* **ASSIGNED TASK**
Take the records below and extract, word for word, the lines from the one containing "Task: Click women's XXL waist value 89-93 cm" through the final line, inclusive. Omit pictures.

▼

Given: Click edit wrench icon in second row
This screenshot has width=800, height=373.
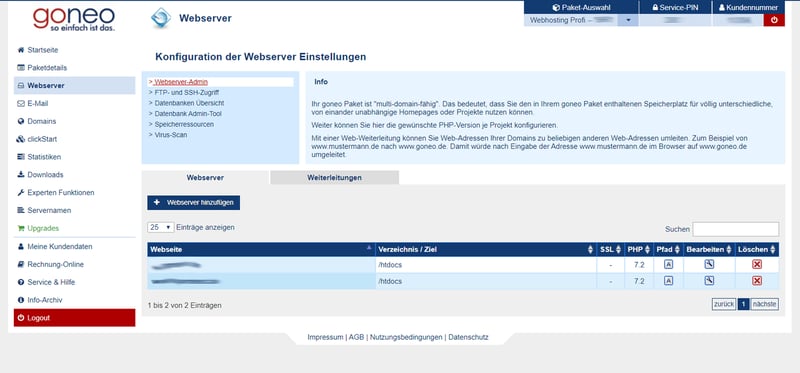Looking at the screenshot, I should [709, 281].
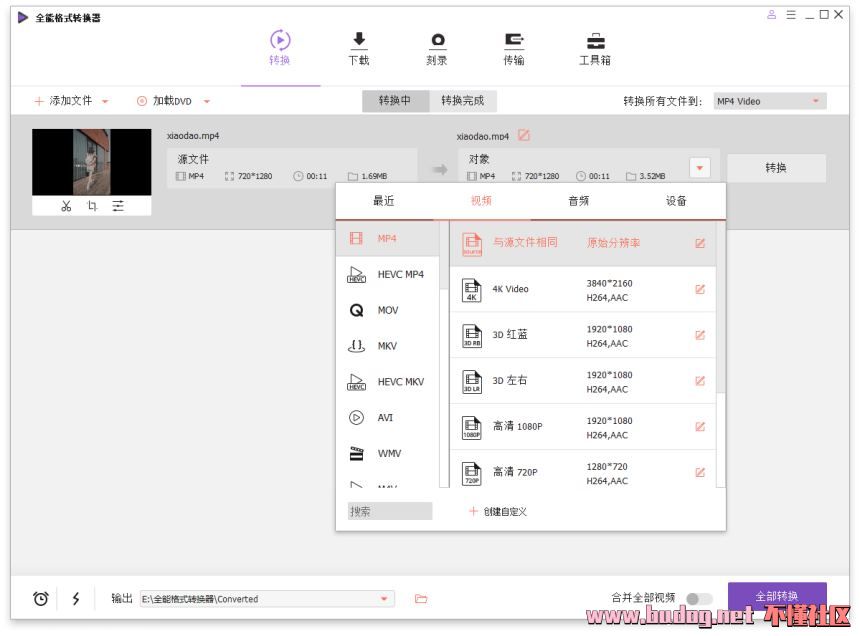Click the 添加文件 dropdown arrow
The height and width of the screenshot is (636, 860).
coord(105,101)
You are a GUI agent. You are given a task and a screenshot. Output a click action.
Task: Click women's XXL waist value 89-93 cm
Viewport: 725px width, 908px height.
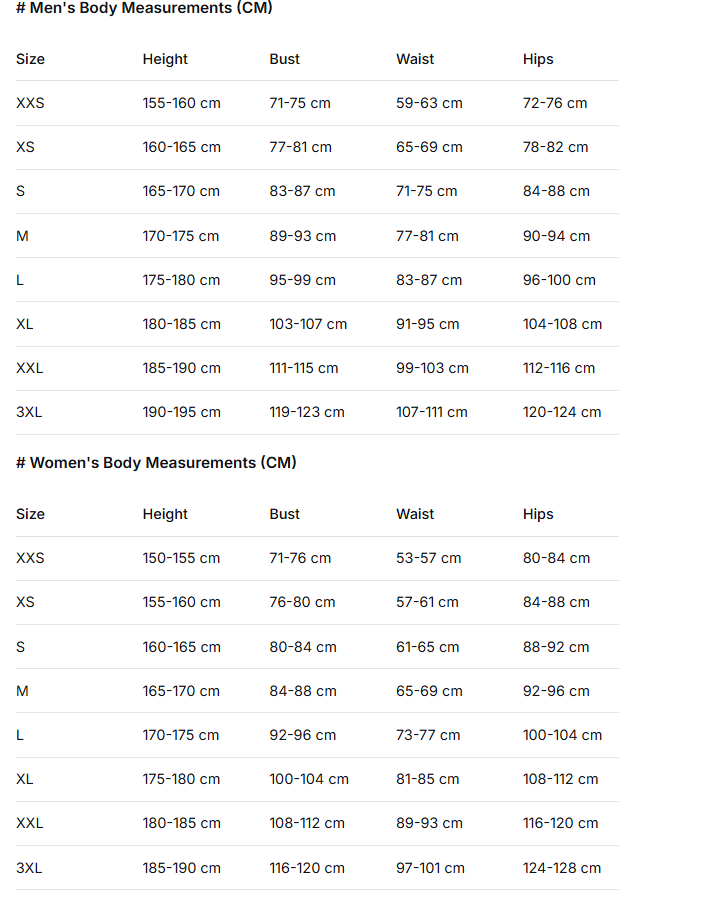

▲

* **RESULT**
Task: Click women's XXL waist value 89-93 cm
Viewport: 725px width, 908px height.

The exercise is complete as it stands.